- RECORDS SHOWN:
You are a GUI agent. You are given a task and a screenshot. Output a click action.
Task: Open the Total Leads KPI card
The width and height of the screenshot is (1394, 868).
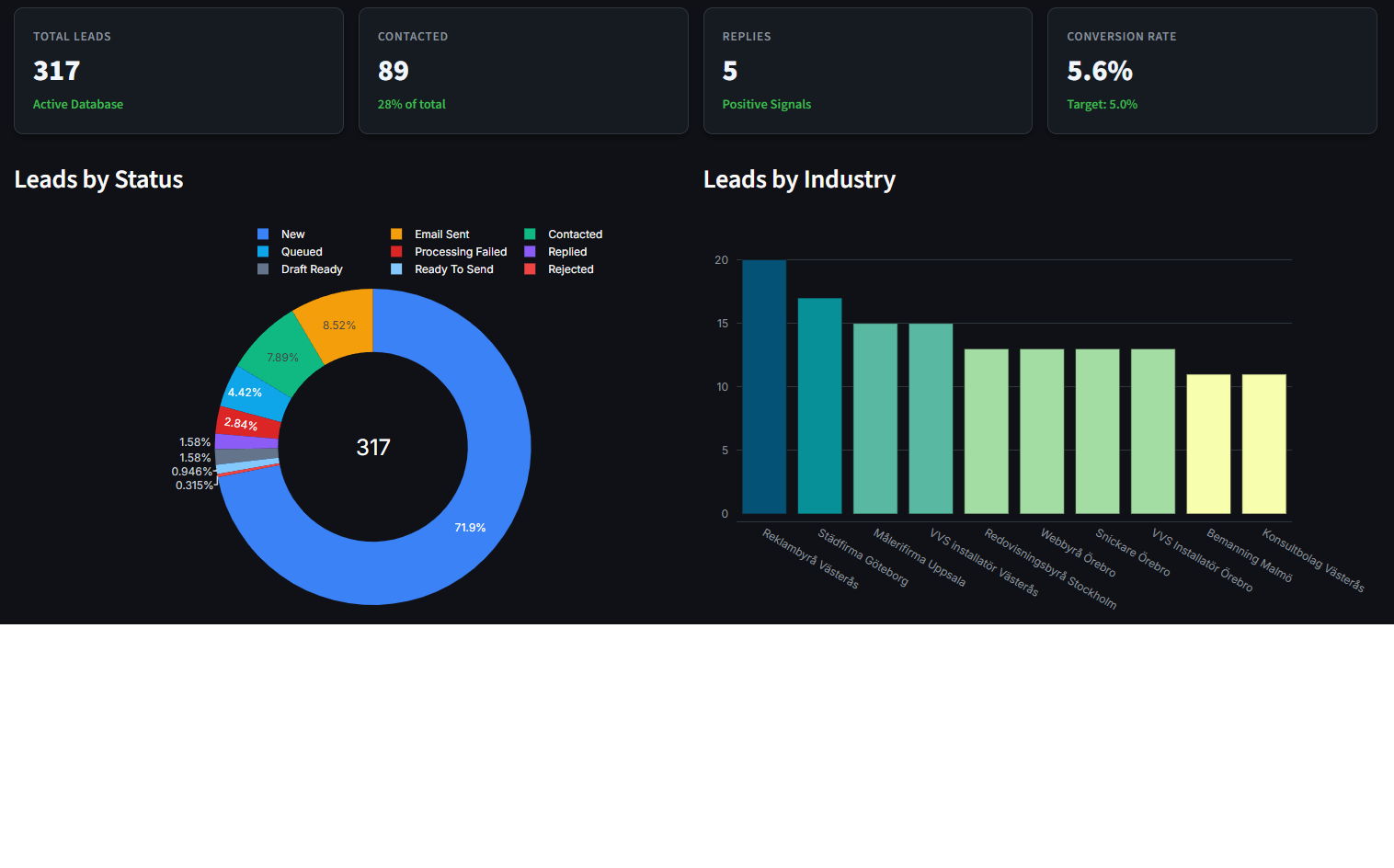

--

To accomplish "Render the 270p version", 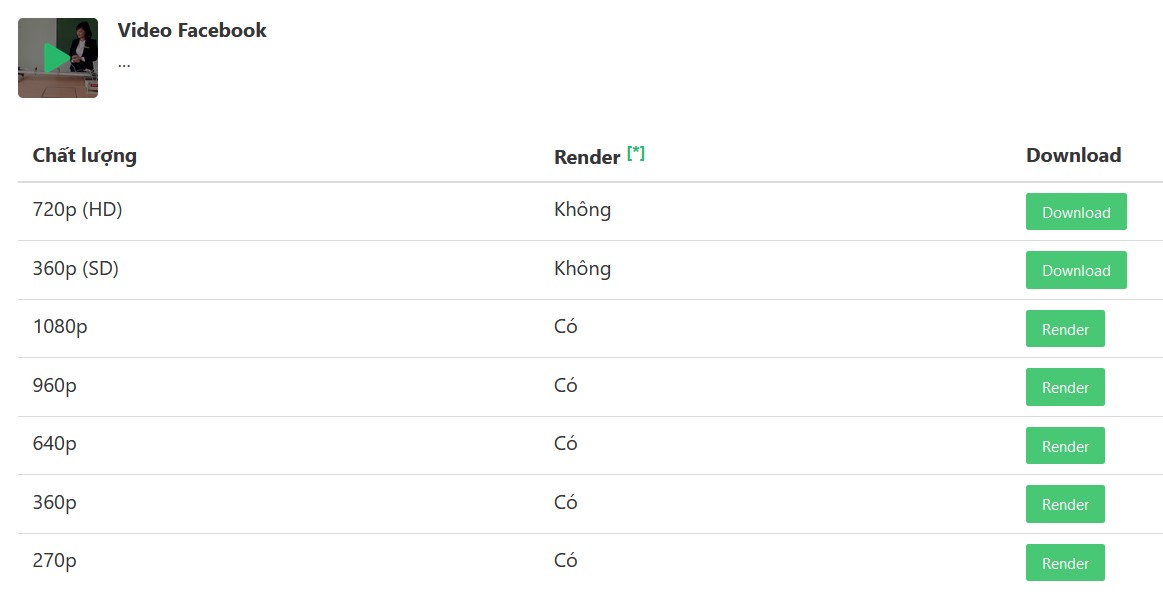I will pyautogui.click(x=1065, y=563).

* * *

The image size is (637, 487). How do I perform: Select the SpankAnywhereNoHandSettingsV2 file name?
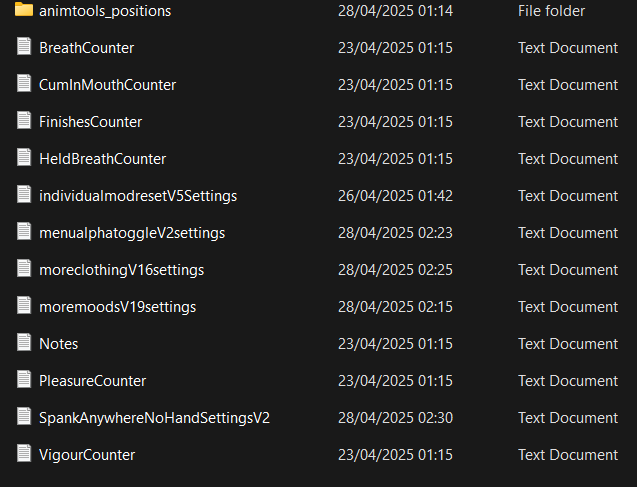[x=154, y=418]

- TASK DETAILS: Your answer should be the exact lines above from the one with "You are a GUI" through the one with "The width and", both included, and nothing besides.

- RESPONSE AREA:
You are a GUI agent. You are given a task and a screenshot. Output a click action.
Task: Open the Total Leads KPI card
The width and height of the screenshot is (1394, 868).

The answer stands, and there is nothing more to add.